Stockholder Rights Plan

        On November 10, 1998, we adopted a preferred share purchase rights plan (the "rights plan") and authorized a dividend distribution of one preferred share purchase right on each outstanding share of our common stock.

        The rights plan is designed to give the board of directors the time and opportunity to protect stockholder interests and encourage equal treatment of all stockholders in a takeover situation. The rights plan provides for a trigger percentage of 15% (with certain exceptions). In the event of a takeover attempt not approved by our board of directors, the holders of the rights may exercise them to purchase additional shares of our common stock at a 50% discount or, in the event of a "squeeze out" transaction where we would not be the surviving entity, acquire stock of the acquiror at a 50% discount.

        The rights plan will terminate on November 10, 2008 unless amended or extended prior to that date.
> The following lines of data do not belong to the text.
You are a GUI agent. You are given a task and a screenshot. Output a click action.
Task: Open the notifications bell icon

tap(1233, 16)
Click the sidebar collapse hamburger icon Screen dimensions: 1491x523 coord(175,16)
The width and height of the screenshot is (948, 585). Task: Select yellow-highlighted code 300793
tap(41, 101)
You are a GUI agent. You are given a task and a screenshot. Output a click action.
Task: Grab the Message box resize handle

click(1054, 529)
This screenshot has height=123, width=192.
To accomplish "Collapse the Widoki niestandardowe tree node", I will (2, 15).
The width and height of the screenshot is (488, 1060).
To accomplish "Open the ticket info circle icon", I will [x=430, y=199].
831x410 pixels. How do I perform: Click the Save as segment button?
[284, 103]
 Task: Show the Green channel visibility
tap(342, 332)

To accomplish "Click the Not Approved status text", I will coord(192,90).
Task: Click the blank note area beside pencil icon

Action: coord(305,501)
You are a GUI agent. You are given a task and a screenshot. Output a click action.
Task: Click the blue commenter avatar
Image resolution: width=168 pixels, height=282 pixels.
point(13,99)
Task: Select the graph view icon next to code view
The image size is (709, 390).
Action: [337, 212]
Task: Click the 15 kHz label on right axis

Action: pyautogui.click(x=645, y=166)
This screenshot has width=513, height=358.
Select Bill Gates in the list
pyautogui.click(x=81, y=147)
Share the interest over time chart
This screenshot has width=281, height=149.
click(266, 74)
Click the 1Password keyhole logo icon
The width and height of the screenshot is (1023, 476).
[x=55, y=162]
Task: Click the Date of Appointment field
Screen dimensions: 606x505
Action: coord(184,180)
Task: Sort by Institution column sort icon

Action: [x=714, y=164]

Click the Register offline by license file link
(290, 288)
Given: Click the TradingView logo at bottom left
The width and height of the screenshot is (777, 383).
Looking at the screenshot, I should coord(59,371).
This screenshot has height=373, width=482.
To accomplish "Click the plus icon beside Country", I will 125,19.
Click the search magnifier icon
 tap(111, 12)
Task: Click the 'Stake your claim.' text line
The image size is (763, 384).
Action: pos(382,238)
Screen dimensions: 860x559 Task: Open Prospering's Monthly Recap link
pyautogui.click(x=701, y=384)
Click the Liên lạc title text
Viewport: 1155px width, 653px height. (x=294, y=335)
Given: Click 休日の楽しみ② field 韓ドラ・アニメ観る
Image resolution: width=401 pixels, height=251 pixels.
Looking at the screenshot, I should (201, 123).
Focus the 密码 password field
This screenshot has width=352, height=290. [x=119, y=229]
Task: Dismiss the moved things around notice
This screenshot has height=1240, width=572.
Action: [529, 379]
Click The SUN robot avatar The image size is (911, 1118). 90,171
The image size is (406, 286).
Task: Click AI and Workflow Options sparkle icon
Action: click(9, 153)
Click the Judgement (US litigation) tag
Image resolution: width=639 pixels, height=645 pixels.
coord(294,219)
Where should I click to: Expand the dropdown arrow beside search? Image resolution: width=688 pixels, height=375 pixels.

Staggered Board of Directors

        Under our Charter, the number of directors—currently nine—may be established in accordance with our bylaws. The Charter also provides that the directors are divided into three classes. Directors hold office for a term of three years and until their successors are duly elected and qualify. The classification of our board of directors may make the replacement of the majority of our incumbent directors more time consuming and difficult.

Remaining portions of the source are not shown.